## Что нужно сделать
**A)** Перепишите отрывок из текста о чтении Гоголя от «Вот тема, которая» до «вскрикнули от восхищения.», заменив «поприще» на «поле».
**B)** Напишите продолжение текста о чтении Гоголя, начиная сразу после его последней фразы.

Вот тема, которая развита была Гоголем с поразительною живостию, – Тентетников выставлен был лицом в высшей степени симпатичным. Утратив веру в свой идеал, чувствуя себя безоружным в борьбе с неразрешимыми противоречиями, он, может быть, по примеру других, окончательно и примирился бы с ними, чиновное честолюбие взяло бы верх над голосом совести, ежели бы не представилось воображению его другое поприще деятельности, еще не испытанное им, но заманчивое по обилию средств к практическому приложению всего запаса, добрых и благородных намерений, которыми полна была душа его. Он поехал в деревню.
Чудное описание этой деревни в чтении Гоголя выходило так прелестно, что когда он кончил его словами: «Господи, как здесь просторно!» то мы, оба слушателя, невольно вскрикнули от восхищения.
Затем приезд Чичикова, разговор его с Тентетниковым и весь конец первой главы, сколько мне помнится, Гоголь читал совершенно согласно с текстом издания 1855 года. Окончив чтение, Гоголь обратился к нам с вопросом:
– Ну, что вы скажете?
Будучи под впечатлением тех прелестных картин и разнообразных описаний природы, которыми изобилует первая глава, я отвечал, что более всего я поражен художественной отделкой этой части, что ни один пейзажист не производил на меня подобного впечатления.
– Я этому рад, – отвечал Гоголь и, передав нам рукопись, просил, чтобы мы прочли ему вслух некоторые места.

## Исходные данные
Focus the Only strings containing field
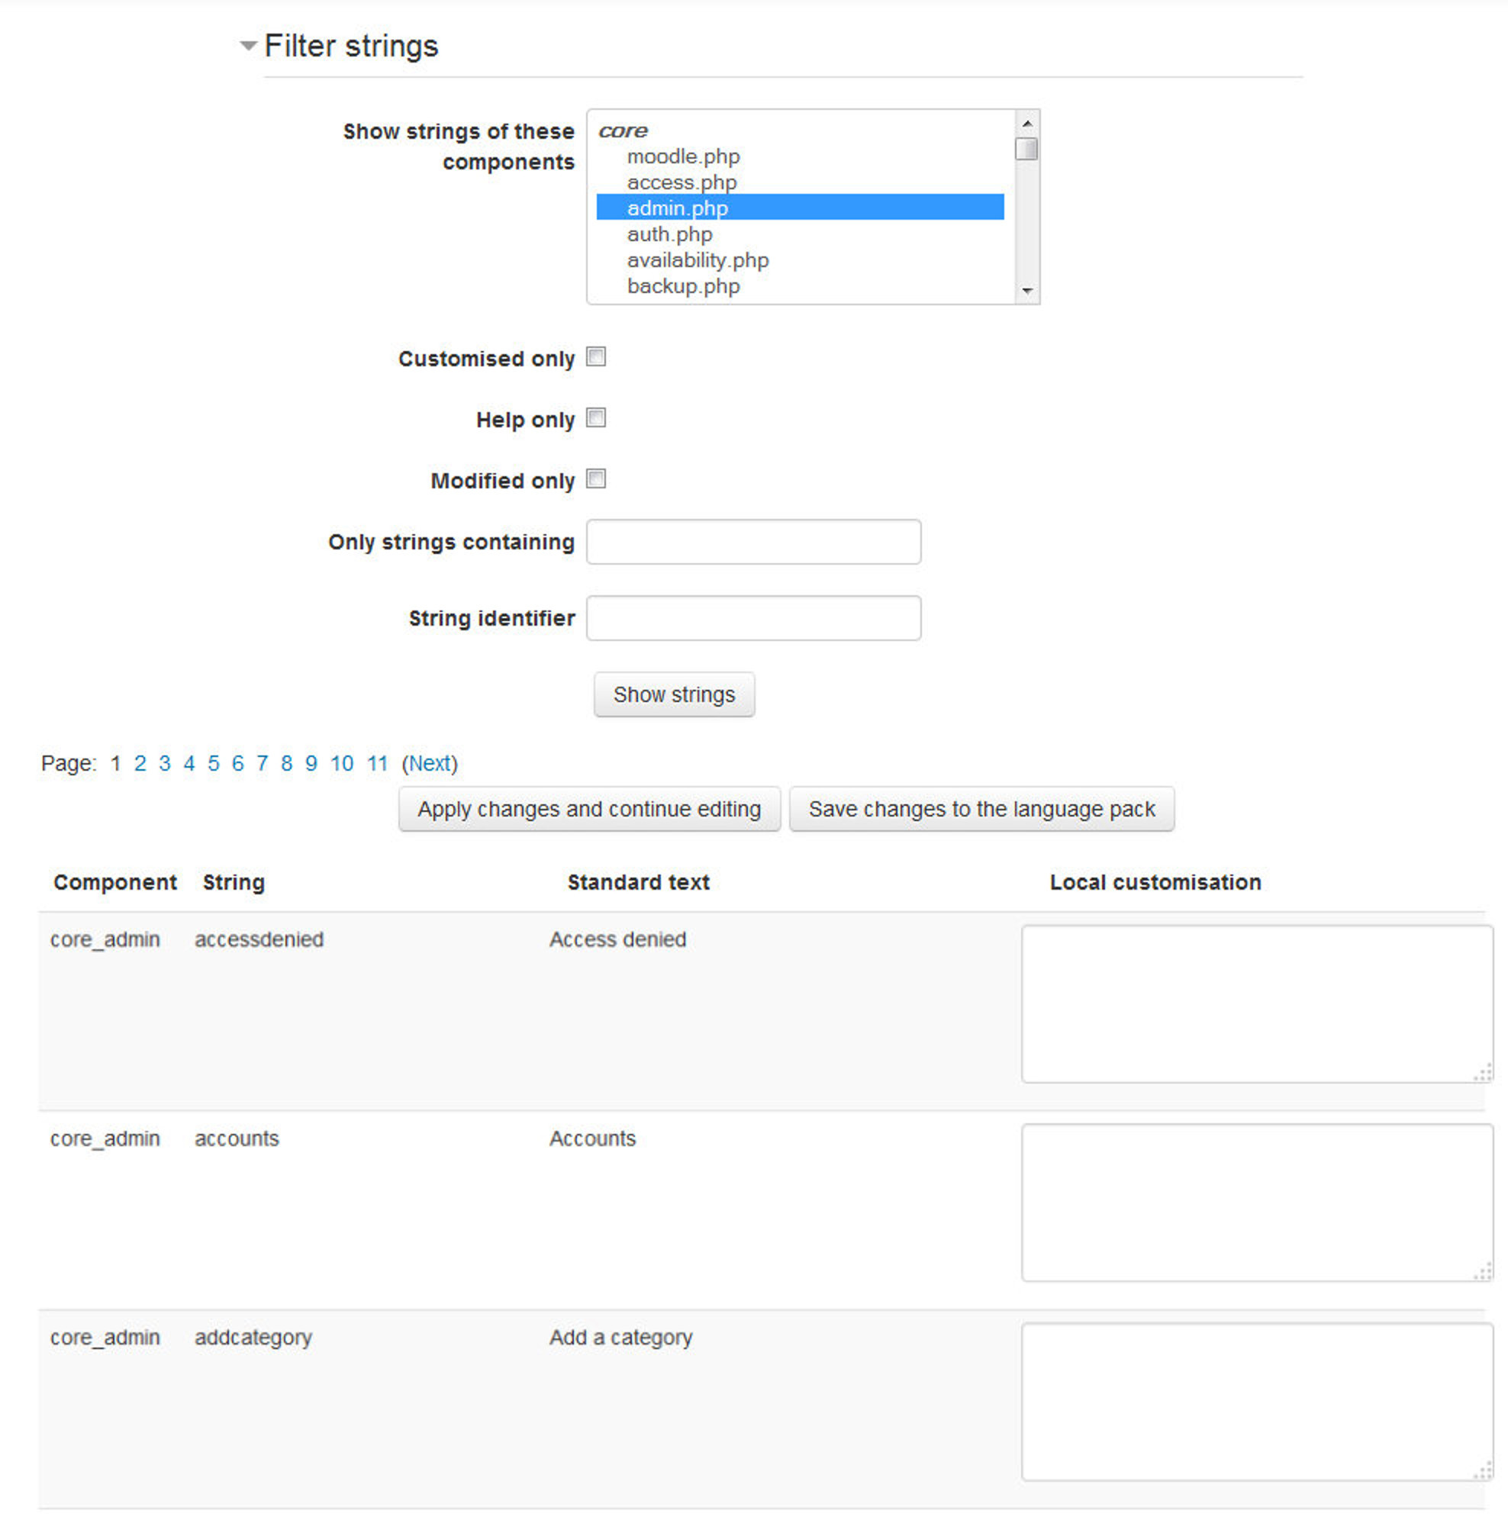Image resolution: width=1508 pixels, height=1517 pixels. tap(752, 542)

## Полученные ответы
**A)**
Вот тема, которая развита была Гоголем с поразительною живостию, – Тентетников выставлен был лицом в высшей степени симпатичным. Утратив веру в свой идеал, чувствуя себя безоружным в борьбе с неразрешимыми противоречиями, он, может быть, по примеру других, окончательно и примирился бы с ними, чиновное честолюбие взяло бы верх над голосом совести, ежели бы не представилось воображению его другое поле деятельности, еще не испытанное им, но заманчивое по обилию средств к практическому приложению всего запаса, добрых и благородных намерений, которыми полна была душа его. Он поехал в деревню.
Чудное описание этой деревни в чтении Гоголя выходило так прелестно, что когда он кончил его словами: «Господи, как здесь просторно!» то мы, оба слушателя, невольно вскрикнули от восхищения.

**B)**
Не помню, г. Россет или я исполнил его желание, и он прислушивался к нашему чтению, видимо, желая слышать, как будут передаваться другими те места, которые особенно рельефно выходили при его мастерском чтении.
По окончании чтения г. Россет спросил у Гоголя:
– Что, вы знали такого Александра Петровича (первого наставника Тентетникова) или это ваш идеал наставника?
При этом вопросе Гоголь несколько задумался и, помолчав, отвечал:
– Да, я знал такого.
Я воспользовался этим случаем, чтобы заметить Гоголю, что, действительно, его Александр Петрович представляется каким-то лицом идеальным, оттого, быть может, что о нем говорится уже как о покойнике, в третьем лице; но как бы то ни было, а он, сравнительно с другими действующими лицами, как-то безжизнен.
– Это справедливо, – отвечал мне Гоголь и, подумав немного, прибавил: – Но он у меня оживет потом.